La Shoah (hébreu : שואה, « catastrophe ») ou Holocauste est l’entreprise d’extermination systématique, menée par l’Allemagne nazie contre le peuple juif pendant la Seconde Guerre mondiale, qui conduit à la disparition d’entre cinq et six millions de Juifs, soit les deux tiers des Juifs d’Europe et environ 40 % des Juifs du monde. On utilise aussi les termes de « génocide juif », de « judéocide » ou encore de « destruction des Juifs d’Europe » (Raul Hilberg). Des débats continuent de diviser historiens et linguistes sur le terme adéquat.

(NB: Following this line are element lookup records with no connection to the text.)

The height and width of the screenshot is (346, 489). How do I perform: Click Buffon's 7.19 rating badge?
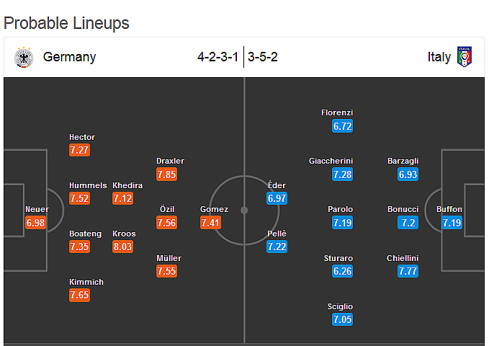(x=452, y=223)
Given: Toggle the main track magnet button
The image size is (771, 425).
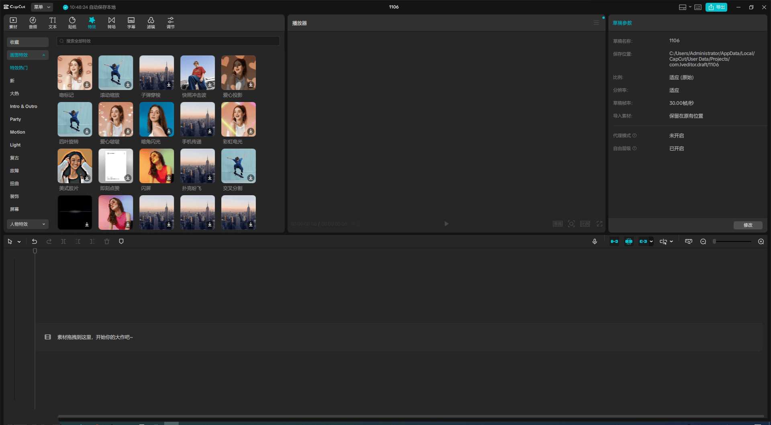Looking at the screenshot, I should (614, 241).
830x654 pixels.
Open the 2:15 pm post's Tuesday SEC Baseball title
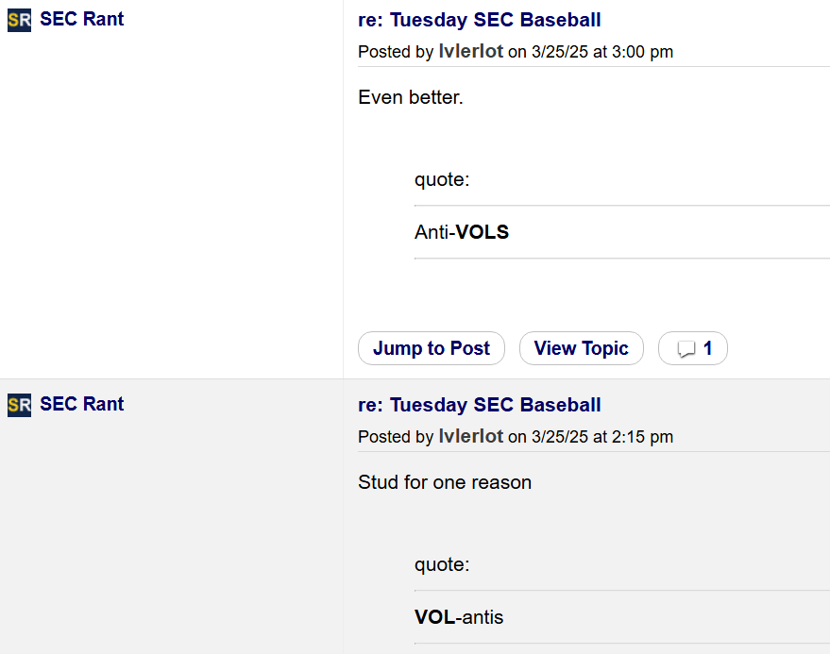(x=479, y=405)
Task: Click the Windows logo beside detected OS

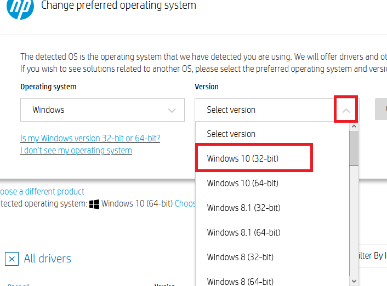Action: (94, 204)
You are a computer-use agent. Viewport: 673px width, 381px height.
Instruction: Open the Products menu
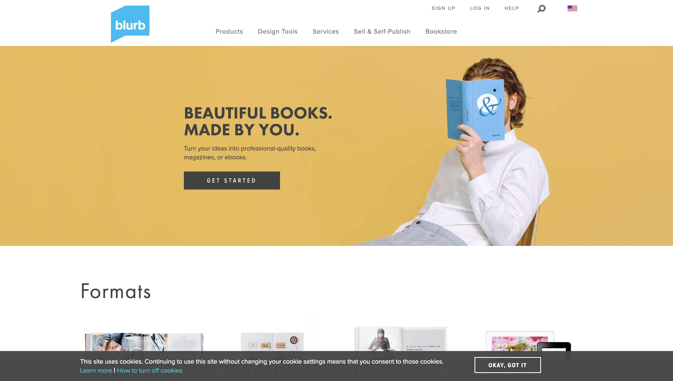click(x=229, y=31)
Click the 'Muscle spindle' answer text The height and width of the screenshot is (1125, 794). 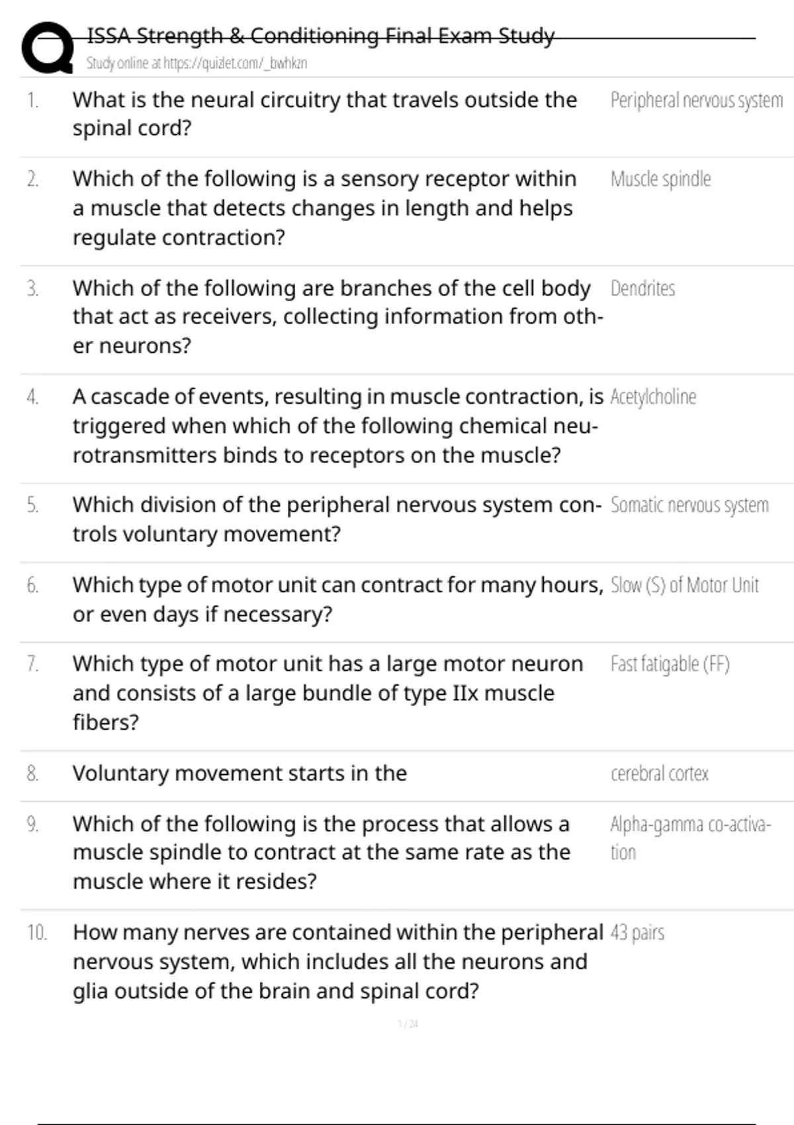pyautogui.click(x=660, y=179)
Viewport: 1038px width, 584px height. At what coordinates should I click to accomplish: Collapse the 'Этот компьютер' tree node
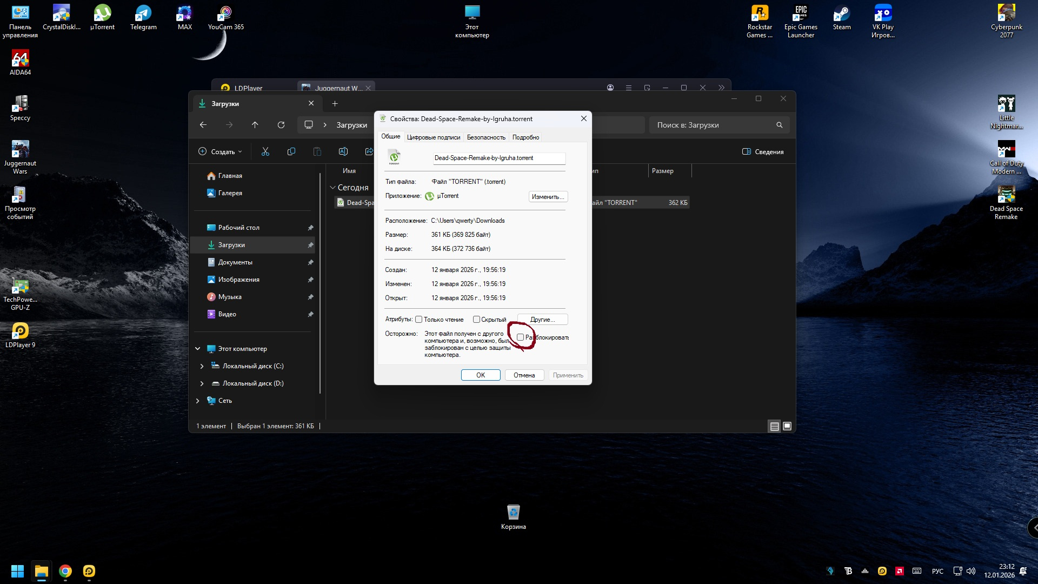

Les Juifs, désignés par les nazis comme leurs « ennemis irréductibles » et assimilés par leur idéologie à une race inférieure, sont affamés jusqu’à la mort dans les ghettos de Pologne et d’Union soviétique occupée, ou assassinés par l’emploi des méthodes suivantes : fusillades massives des Einsatzgruppen sur le front de l’Est — connues sous l’appellation « Shoah par balles » — ; travail forcé et sous-alimentation dans les camps de concentration ; gazage dans les « camions à gaz » ou dans les chambres à gaz des centres d’extermination. Dans ce dernier cas, les corps, privés de sépulture, sont éliminés par l’usage intensif des fours crématoires et la dispersion des cendres. Cet aspect de la Shoah en fait le seul génocide industrialisé de l’Histoire. L’horreur de ce « crime de masse »e conduit, après-guerre, à l’élaboration des notions juridiques de « crime contre l’humanité » et de « génocide ». Ces crimes sont jugés imprescriptibles par la Convention sur l’imprescriptibilité des crimes de guerre et des crimes contre l’humanité, adoptée par les Nations unies en 1968. Ces notions sont utilisées postérieurement dans de multiples contextes, notamment le génocide arménien, génocide des Tutsi ou massacre de Srebrenica. Le droit international humanitaire est également enrichi avec l’adoption des conventions de Genève de 1949, qui protègent la population civile en temps de guerre. Les précédentes conventions de Genève (1929), en vigueur durant la Seconde Guerre mondiale, concernent uniquement les combattants  blessés, malades ou faits prisonniers.